Tedavi edilmediği takdirde, düşük kan şekeri bilinç kaybına neden olur. Bu meydana gelirse, şekerin kana salınmasını uyaran bir hormon olan glukagonun acil bir enjeksiyonuna ihtiyacınız olabilir. Evde, işte ve dışarıda olduğunuzda daima beklenmedik bir glukagon acil durum kiti bulunduğundan emin olun. Kendinize enjeksiyon yapamayacağınız durumlarda iş arkadaşlarınızın, ailenizin ve arkadaşlarınızın kitin nasıl kullanılacağını bilmelerini sağlayın.

Hipoglisemi farkındalığı yok. Bazı insanlar, kan şekeri seviyelerinin azaldığını, hipoglisemi farkındalığı olarak adlandırıldığını hissetme yeteneğini kaybedebilir. Vücut artık düşük kan şekeri seviyesine, baş dönmesi veya baş ağrısı gibi semptomlarla tepki vermez. Düşük kan şekeri deneyimi ne kadar artarsa, hipoglisemi bilincini geliştirmeniz o kadar olasıdır. Birkaç hafta boyunca hipoglisemik bir bölümden kaçınmaktan kaçınabiliyorsanız, yaklaşan düşüklerin daha fazla farkında olmaya başlayabilirsiniz. Bazen en azından geçici olarak kan şekeri hedefinin (örneğin 80 ila 120 mg / DL ila 100 ila 140 mg / DL) arttırılması da hipoglisemi farkındalığının geliştirilmesine yardımcı olabilir.

Yüksek kan şekeri (hiperglisemi). Kan şekeriniz, çok fazla yemek yemeyi, yanlış yiyecek türlerini yemeyi, yeterli insülin almama veya bir hastalıkla savaşma gibi birçok sebepten dolayı ortaya çıkabilir.

İzlemek için:

  • Sık idrara çıkma
  • Artan susuzluk
  • Bulanık görüş
  • yorgunluk
  • sinirlilik
  • Açlık
  • Konsantrasyon zorluğu

Hiperglisemiden şüpheleniyorsanız kan şekerinizi kontrol edin. Kan şekeriniz hedef aralığınızdan daha yüksekse, muhtemelen kan şekerinizi normale döndürmesi gereken ek bir insülin dozu “düzeltmesi” vermeniz gerekecektir. Yüksek kan şekeri seviyeleri, yükseldikçe hızlıca aşağı inmez. Doktorunuza tekrar kontrol edene kadar ne kadar süre beklemesini isteyin. Bir insülin pompası kullanıyorsanız, rastgele yüksek kan şekeri ölçümleri, pompa bölgesini değiştirmeniz gerektiği anlamına gelebilir.
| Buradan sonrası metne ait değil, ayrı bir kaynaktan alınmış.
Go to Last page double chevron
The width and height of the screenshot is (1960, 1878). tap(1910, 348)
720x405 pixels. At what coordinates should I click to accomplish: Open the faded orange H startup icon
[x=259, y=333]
Kan şekerinizde 240 mg / dL (13.3 mmol / L) üzerinde bir değer varsa, idrar test çubuğu kullanarak ketonları test edin. Kan şekeri seviyeniz 240 mg / dL’nin üzerindeyse veya ketonlar mevcutsa egzersiz yapmayın. Sadece bir eser veya küçük miktarlarda ketonlar varsa, ketonları temizlemek için ekstra sıvıları kullanın.

Kan şekeriniz sürekli olarak 300 mg / dL’nin (16.7 mmol / L) üzerindeyse veya uygun insülin dozlarını almamaya rağmen idrar ketonlarınız yüksek kalıyorsa, doktorunuzu arayın veya acil yardım isteyin.

İdrarınızda artan ketonlar (diyabetik ketoasidoz). Hücreleriniz enerji için aç kalıyorsa, vücudunuz yağları parçalamaya başlayabilir – keton olarak bilinen toksik asitler üretebilir. Diyabetik ketoasidoz hayatı tehdit eden bir acil durumdur.

Bu ciddi durumun belirtileri ve belirtileri şunlardır:

  • Mide bulantısı
  • Kusma
  • Karın ağrısı
  • Nefesten tatlı, meyveli bir koku.
  • Kilo kaybı

Ketoasidozdan şüpheleniyorsanız, aşırı bir keton testi kiti ile idrarınızı aşırı ketonlar için kontrol edin. İdrarınızda çok miktarda keton varsa, doktorunuzu hemen arayın veya acil yardım alın. Ayrıca, birden fazla kez kusmanız ve idrarınızda ketonlarınız varsa doktorunuzu arayın.